Les valeurs p, ou valeurs de probabilité, pondèrent la puissance d’une preuve sur une échelle de 0 à 1. Une valeur p faible (typiquement inférieure à 0,05, ou 5 %) indique qu’il y a une forte preuve contre l’hypothèse nulle, qui pourrait conduire à rejeter l’hypothèse nulle, tandis qu’une valeur p plus élevée (supérieure à 0,05) indique le contraire.

Corrélation et causalité

Lors de l’analyse des résultats d’un essai, il est important de ne pas oublier que corrélation n’est pas causalité. On parle de corrélation lorsque deux variables sont en relation réciproque ; toutefois, cela n’implique pas qu’il s’agit d’une relation de causalité (il existe une association entre les deux variables). Voici un exemple faisant intervenir le traitement hormonal de substitution (THS) et les coronaropathies (CPT), les femmes sous THS ayant un risque moindre de CPT. Cela n’était cependant pas dû au THS lui-même, mais au fait que le groupe de patientes sous THS tendait à appartenir à une catégorie socio-économique plus élevée, bénéficiant d’une alimentation supérieure à la moyenne et pratiquant régulièrement un sport.

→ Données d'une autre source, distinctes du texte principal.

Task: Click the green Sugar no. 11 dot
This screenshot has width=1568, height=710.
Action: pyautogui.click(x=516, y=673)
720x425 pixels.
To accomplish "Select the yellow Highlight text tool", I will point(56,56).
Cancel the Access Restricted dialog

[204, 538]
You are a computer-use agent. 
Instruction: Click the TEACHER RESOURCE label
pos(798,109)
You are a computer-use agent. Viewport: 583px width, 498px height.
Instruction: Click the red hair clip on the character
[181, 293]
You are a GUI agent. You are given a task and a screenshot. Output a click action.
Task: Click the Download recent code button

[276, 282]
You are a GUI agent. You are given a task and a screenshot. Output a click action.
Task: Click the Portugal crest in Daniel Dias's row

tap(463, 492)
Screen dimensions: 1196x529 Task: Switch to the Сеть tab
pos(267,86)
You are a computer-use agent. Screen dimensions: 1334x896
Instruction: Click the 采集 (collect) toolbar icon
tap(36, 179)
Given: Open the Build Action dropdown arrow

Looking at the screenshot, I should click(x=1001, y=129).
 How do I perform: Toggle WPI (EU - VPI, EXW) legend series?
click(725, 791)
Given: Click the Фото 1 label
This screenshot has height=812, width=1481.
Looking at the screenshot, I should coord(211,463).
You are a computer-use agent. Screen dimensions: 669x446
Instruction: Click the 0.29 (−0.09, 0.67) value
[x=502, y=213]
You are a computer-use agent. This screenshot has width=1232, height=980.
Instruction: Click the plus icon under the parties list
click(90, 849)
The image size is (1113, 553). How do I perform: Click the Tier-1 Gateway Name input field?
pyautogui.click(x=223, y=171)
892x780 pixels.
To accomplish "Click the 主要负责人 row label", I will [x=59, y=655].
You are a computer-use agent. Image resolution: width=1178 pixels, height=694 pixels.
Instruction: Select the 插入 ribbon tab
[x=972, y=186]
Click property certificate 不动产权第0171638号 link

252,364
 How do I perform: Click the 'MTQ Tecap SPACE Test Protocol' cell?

Une causalité peut être observée lorsqu’un facteur entraîne un résultat. Un facteur de causalité est souvent la cause partielle d’un résultat. Pour distinguer une corrélation d’une causalité, il est important d’enregistrer le maximum d’informations sur les participants des essais. Il est également nécessaire de respecter rigoureusement la méthodologie scientifique dans la conception des essais cliniques et d’évaluer les biais possibles de l’essai.

Manipulation des données

La manipulation de données consiste à rapporter sélectivement des données de manières erronées ou à créer de faux résultats. Par exemple, il y a manipulation si des données qui ne concordent pas avec les résultats escomptés sont intentionnellement supprimées afin d’augmenter la proportion de résultats qui confirmeraient l’hypothèse énoncée. Lorsqu’un chercheur élimine les valeurs extrêmes (résultats atypiques très éloignés de la masse des résultats), il doit vérifier qu’il s’agit réellement de valeurs extrêmes et non de résultats qui diffèrent simplement des résultats escomptés ou souhaités. Autre exemple : on parlerait également de manipulation si un logiciel de recueil de données générait aléatoirement tout un jeu de données à partir du recueil des résultats d’un seul patient.

Transformation de données

La transformation de données est l’application d’une formule mathématique à certaines données obtenues dans un essai. La transformation est souvent utilisée pour que la présentation des données soit plus claire ou plus facile à comprendre. Par exemple, si l’on mesure l’efficacité d’un carburant pour les voitures, il est naturel de mesurer cette efficacité sous forme de kilomètres par litre. Toutefois, s’il fallait évaluer le volume de carburant supplémentaire nécessaire pour accroître la distance parcourue, elle serait exprimée en litres par kilomètre. L’utilisation d’une formule incorrecte pour obtenir la nouvelle présentation de ces données dans ce cas affecterait les résultats globaux de l’essai.

Fusion de données

La fusion consiste à associer des données issues de différentes études afin d’obtenir une meilleure compréhension de la situation. Une des formes les plus courantes est la méta-analyse, qui consiste à rassembler les résultats de différents essais publiés pour les agréger et les comparer. Il est important dans le cadre d’une méta-analyse, de vérifier soigneusement que les essais avaient des méthodologies identiques ou comparables. Toute différence dans la conception doit être prise en compte afin d’éviter les variables sous-jacentes différentes (variables confondantes). Par exemple, la fusion serait incorrecte si les données de plusieurs essais étaient regroupées alors qu’elles concernent différentes espèces de souris.